Data Mining and its Future Value
In taking this “clean” data on the road, Dr. Bozic has noticed a new trend in the research world. “For the last several years, I have presented studies at AAOS in which I’ve utilized administrative data sets. As the Program Chair for the American Association of Hip and Knee Surgeons, I have seen that approximately 25% of the abstracts selected for presentation at the 2009 Annual Meeting came from administrative data, a significant increase from, say, five years ago. There has obviously been a shift toward understanding and acceptance of the value of this type of data. The reality is that you need both types of information…administrative data and data from well controlled clinical studies.”
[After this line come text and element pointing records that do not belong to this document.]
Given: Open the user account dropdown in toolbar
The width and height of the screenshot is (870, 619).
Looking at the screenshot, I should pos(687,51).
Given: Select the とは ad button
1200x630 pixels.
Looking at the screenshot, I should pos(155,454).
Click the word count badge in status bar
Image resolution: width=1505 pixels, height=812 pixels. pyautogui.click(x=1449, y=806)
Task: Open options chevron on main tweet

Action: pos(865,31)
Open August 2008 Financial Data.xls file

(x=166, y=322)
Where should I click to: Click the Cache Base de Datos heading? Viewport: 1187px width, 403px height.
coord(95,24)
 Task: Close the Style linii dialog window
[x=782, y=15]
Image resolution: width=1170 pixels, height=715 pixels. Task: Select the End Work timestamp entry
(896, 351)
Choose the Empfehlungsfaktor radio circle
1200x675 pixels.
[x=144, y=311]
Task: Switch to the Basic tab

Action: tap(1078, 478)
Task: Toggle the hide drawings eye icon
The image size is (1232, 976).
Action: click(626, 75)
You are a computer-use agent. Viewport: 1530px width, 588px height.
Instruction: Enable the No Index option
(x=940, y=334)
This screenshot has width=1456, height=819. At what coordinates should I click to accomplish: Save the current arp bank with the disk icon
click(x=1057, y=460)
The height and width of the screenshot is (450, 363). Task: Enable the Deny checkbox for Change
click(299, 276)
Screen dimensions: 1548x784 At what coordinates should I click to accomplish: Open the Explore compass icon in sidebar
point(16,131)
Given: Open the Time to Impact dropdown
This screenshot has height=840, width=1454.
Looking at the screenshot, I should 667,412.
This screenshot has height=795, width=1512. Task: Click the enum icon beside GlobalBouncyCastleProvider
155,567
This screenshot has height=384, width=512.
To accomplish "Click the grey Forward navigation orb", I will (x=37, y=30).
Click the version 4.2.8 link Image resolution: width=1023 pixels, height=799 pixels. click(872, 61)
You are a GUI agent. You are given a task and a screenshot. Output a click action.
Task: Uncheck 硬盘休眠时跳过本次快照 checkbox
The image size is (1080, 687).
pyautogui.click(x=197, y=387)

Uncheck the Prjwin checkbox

Next, he would like to take it to the community—the community practitioners, that is. “Going forward I think we will see more robust data sets, accompanied by an increased interest in this type of research tool. And ideally, rather than spending tens of thousands of dollars on the data, those with less training will be able to access the data in a less expensive, more usable, form. A significant challenge that remains to be solved is to be able to track patients over time in administrative data sets using a unique identifier, something which involves issues of patient privacy.”
You could say that a good clinician scientist wears a miner’s hat…he or she must extract all of the information possible from a given set of data. Dr. Bozic:
There are still a multitude of questions that can be asked using administrative data. For example, what are the risk factors for infection following orthopedic procedures, and which types of treatment are most likely to be successful? The ultimate advantage of this data is that you can connect clinical and financial information, meaning that we can look at types of diagnoses and procedures along with their associated costs. That, ideally, will help drive down costs and make orthopedic care more accessible to a greater number of people.